I encourage students to demonstrate spaced practice through revising with the knowledge organizer a little between each lesson (checked by their teacher) rather than a lot each week or fortnight, and their revision starts at the very beginning of the scheme of work.

I also use Andy Tharby’s excellent memory platforms at the beginning of each lesson to interleave their practice of different concepts in one quick retrieval practice session, through the following structure:

Question 1-3: last lesson’s learning
Question 4: last week’s learning
Question 5: last term’s learning
Question 6: link last lesson to last term


By regularly practicing the above, students also make links with other units of study when revising with the knowledge organizer.
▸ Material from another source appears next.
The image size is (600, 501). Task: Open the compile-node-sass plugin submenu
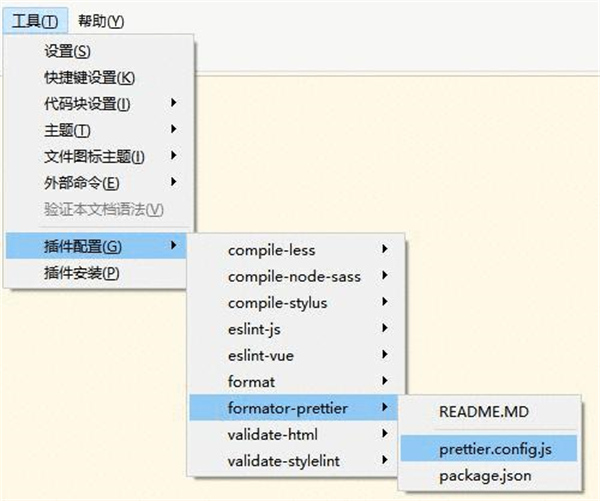(293, 277)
My final approach to interleaving is utilizing ‘poem of the day’ with Year 7 where we study a poem linked to that day in history (thanks to the excellent book Poem for Every Day of the Year (3) for this!), and discuss the tone and any relevant poetic techniques. We then try to link this discussion to our study of Shakespeare, exploring common themes, authorial intent, writers’ methods and even the fact that Puck would have enjoyed a limerick! Here is an example of a poem we would read and discuss:


I hope this blog has provided some useful ideas or at least food for thought! If you have further suggestions or adapt any of the strategies listed above, I would love to hear about it.


(1) Brown, P.C., Roediger III, H.L., & McDaniel, M.A.. (2014). Make It Stick. The Science of Successful Learning. Cambridge, MA: The Belknap Press of Harvard University Press.

(2) Lemov, D., Driggs, C., & Woolway, E. (2016). Reading Reconsidered: A Practical Guide to Rigorous Literacy Instruction. John Wiley & Sons.

(3) Asiri, A. (2017). A Poem for Every Day of the Year. Pan Macmillan.